Candi Brahu terletak di Dukuh Jambu Mente, Desa Bejijong,
Kecamatan Trowulan, Kabupaten Mojokerto. Tepat di depan kantor Suaka
Peninggalan Sejarah dan Purbakala Jawa Timur yang terletak di jalan raya
Mojokerto-Jombang terdapat jalan masuk ke arah utara yang agak sempit namun
telah diaspal. Candi Brahu terletak di sisi kanan jalan kecil tersebut, sekitar
1,8 km dari jalan raya.
Ada pendapat yang mengatakan bahwa Candi Brahu lebih tua
dibandingkan candi lain yang ada di sekitar Trowulan. Nama Brahu dihubungkan
diperkirakan berasal dari kata 'Wanaru' atau 'Warahu', yaitu nama sebuah
bangunan suci yang disebutkan di dalam prasasti tembaga 'Alasantan' yang
ditemukan kira-kira 45 meter disebelah barat Candi Brahu. Prasasti ini dibuat
pada tahun 861 Saka atau, tepatnya, 9 September 939 M atas perintah Raja Mpu
Sindok dari Kahuripan. Menurut masyarakat di sekitarnya, candi ini dahulu
berfungsi sebagai tempat pembakaran jenasah raja-raja Brawijaya. Akan tetapi,
hasil penelitian yang dilakukan terhadap candi tersebut tidak menunjukkan
adanya bekas-bekas abu atau mayat, karena bilik candi sekarang sudah kosong.
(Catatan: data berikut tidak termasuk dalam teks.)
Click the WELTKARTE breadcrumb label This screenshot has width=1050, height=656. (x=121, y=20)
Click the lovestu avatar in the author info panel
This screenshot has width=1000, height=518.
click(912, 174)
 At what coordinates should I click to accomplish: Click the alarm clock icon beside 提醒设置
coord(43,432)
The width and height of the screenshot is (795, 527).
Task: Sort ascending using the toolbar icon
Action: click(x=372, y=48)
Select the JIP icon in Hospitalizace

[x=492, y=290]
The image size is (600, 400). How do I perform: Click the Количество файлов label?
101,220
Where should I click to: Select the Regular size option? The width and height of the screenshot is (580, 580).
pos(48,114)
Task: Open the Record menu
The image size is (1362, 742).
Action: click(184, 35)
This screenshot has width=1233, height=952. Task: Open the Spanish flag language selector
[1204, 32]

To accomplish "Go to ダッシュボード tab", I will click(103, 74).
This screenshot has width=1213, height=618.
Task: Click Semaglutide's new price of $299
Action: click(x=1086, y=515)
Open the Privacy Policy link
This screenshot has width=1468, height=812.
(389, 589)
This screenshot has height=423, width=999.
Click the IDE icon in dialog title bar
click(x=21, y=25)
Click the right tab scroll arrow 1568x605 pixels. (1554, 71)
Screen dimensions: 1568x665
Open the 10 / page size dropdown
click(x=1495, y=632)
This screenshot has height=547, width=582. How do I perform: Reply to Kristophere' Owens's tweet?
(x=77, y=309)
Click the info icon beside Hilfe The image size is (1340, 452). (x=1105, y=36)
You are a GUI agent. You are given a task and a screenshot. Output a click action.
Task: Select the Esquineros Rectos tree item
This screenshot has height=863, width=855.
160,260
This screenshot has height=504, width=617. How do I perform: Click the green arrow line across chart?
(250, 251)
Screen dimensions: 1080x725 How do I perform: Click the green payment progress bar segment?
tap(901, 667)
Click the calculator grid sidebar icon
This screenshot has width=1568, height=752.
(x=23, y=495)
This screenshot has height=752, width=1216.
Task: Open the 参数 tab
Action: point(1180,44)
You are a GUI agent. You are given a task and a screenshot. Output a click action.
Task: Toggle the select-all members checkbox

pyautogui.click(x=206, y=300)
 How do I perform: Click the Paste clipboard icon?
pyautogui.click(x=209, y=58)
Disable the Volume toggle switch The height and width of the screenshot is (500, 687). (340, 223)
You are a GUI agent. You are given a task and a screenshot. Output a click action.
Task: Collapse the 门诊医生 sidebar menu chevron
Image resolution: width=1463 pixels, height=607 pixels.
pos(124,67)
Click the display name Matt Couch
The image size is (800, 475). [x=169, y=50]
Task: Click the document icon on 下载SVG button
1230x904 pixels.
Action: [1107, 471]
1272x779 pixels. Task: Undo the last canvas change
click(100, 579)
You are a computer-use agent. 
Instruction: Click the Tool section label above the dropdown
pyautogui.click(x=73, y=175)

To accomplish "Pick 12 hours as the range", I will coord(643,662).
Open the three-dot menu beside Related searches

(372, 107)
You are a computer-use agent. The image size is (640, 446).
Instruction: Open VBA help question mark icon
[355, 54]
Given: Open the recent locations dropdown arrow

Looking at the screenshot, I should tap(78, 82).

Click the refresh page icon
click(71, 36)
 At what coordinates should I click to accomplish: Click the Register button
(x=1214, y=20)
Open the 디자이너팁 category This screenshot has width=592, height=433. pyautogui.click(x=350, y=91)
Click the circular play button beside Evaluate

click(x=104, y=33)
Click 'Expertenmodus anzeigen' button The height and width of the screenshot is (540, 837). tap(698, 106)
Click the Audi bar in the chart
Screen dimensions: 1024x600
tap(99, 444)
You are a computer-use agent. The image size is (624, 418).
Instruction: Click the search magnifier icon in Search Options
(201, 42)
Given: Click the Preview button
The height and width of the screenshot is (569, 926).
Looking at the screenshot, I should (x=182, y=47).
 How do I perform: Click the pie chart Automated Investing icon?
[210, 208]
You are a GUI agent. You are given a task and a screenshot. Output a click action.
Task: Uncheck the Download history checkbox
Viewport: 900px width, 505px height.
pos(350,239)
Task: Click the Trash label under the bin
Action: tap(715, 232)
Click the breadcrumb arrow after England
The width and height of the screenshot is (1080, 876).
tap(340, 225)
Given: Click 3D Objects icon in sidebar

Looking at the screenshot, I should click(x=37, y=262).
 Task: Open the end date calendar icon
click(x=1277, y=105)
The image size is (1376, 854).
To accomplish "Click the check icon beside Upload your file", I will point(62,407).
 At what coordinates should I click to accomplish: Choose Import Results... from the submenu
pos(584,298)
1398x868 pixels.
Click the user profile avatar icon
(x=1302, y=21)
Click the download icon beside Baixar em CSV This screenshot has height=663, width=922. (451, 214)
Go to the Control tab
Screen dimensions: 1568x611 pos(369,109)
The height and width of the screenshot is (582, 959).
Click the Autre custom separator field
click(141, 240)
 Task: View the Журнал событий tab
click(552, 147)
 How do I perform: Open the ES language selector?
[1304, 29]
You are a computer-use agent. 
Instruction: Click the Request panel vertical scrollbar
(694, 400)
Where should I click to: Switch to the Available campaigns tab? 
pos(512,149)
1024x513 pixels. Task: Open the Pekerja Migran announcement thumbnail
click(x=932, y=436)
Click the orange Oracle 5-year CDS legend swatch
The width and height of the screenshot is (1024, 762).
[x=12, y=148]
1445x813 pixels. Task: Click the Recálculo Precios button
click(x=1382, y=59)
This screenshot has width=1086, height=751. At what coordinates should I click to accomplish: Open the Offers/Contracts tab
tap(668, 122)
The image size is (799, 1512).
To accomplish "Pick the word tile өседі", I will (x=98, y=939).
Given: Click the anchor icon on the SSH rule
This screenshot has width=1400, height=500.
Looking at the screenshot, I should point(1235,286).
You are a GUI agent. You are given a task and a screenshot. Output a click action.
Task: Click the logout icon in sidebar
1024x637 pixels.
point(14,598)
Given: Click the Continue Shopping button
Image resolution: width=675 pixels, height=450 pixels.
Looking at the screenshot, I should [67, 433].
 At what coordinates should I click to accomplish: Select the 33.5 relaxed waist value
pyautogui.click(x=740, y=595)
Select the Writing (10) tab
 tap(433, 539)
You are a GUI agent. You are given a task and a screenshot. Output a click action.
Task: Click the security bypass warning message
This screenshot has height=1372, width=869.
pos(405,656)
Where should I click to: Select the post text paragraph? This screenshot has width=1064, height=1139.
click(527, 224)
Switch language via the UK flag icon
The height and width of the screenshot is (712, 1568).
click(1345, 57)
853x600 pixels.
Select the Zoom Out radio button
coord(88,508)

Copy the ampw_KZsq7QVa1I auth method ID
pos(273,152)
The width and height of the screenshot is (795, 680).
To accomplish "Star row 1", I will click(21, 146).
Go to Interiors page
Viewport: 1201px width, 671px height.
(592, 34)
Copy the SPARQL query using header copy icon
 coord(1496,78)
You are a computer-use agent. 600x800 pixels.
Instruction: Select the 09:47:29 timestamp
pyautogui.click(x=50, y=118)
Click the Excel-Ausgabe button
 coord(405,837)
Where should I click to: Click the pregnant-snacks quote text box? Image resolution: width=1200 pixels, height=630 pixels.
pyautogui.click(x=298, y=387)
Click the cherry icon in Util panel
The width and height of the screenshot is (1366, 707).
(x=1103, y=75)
Di sekitar kompleks candi pernah ditemukan benda-benda kuno lain,
seperti alat upacara dari logam, perhiasan dan benda-benda lain dari emas,
serta arca-arca logam yang kesemuanya menunjukkan ciri-ciri ajaran Buddha,
sehingga ditarik kesimpulan bahwa Candi Brahu merupakan candi Buddha. Walaupun
tak satupun arca Buddha yang didapati di sana, namun gaya bangunan serta sisa
profil alas stupa yang terdapat di sisi tenggara atap candi menguatkan dugaan
bahwa Candi Brahu memang merupakan candi Buddha. Diperkirakan candi ini didirikan
pada abad 15 M.
Candi ini menghadap ke arah Barat, berdenah dasar persegi panjang
seluas 18 x 22,5 m dan dengan tinggi yang tersisa sampai sekarang mencapai
sekitar 20 m. Sebagaimana umumnya bangunan purbakala lain yang diketemukan di
Trowulan, Candi Brahu juga terbuat dari bata merah. Akan tetapi, berbeda dengan
candi yang lain, bentuk tubuh Candi Brahu tidak tegas persegi melainkan
bersudut banyak, tumpul dan berlekuk. Bagian tengah tubuhnya melekuk ke dalam
seperti pinggang. Lekukan tersebut dipertegas dengan pola susunan batu bata
pada dinding barat atau dinding depan candi. Atap candi juga tidak berbentuk
berbentuk prisma bersusun atau segi empat, melainkan bersudut banyak dengan
puncak datar.
Kaki candi dibangun bersusun dua. Kaki bagian bawah setinggi
sekitar 2 m, mempunyai tangga di sisi barat, menuju ke selasar selebar sekitar
1 m yang mengelilingi tubuh candi. Dari selasar pertama terdapat tangga
setinggi sekitar 2 m menuju selasar kedua. Di atas selasar kedua inilah berdiri
tubuh candi. Di sisi barat, terdapat lubang semacam pintu pada ketinggian
sekitar 2 m dari selasar kedua. Mungkin dahulu terdapat tangga naik dari
selasar kedua menuju pintu di tubuh candi, namun saat ini tangga tersebut sudah
tidak ada lagi, sehingga sulit bagi pengunjung untuk masuk ke dalam ruangan di
tubuh candi. Konon ruangan di dalam cukup luas sehingga mampu menampung sekitar
30 orang. Di kaki, tubuh maupun atap candi tidak didapati hiasan berupa relief
atau ukiran. Hanya saja susunan bata pada kaki, dinding tubuh dan atap candi
diatur sedemikian rupa sehingga membentuk gambar berpola geometris maupun
lekukan-lekukan yang indah.
Candi Brahu mulai dipugar tahun 1990 dan selesai
tahun 1995. Menurut masyarakat di sekitarnya, tidak jauh dari Candi Brahu
dahulu terdapat beberapa candi lain, seperti Candi Muteran, Candi Gedong, Candi
Tengah dan Candi Gentong, yang sekarang sudah tidak terlihat.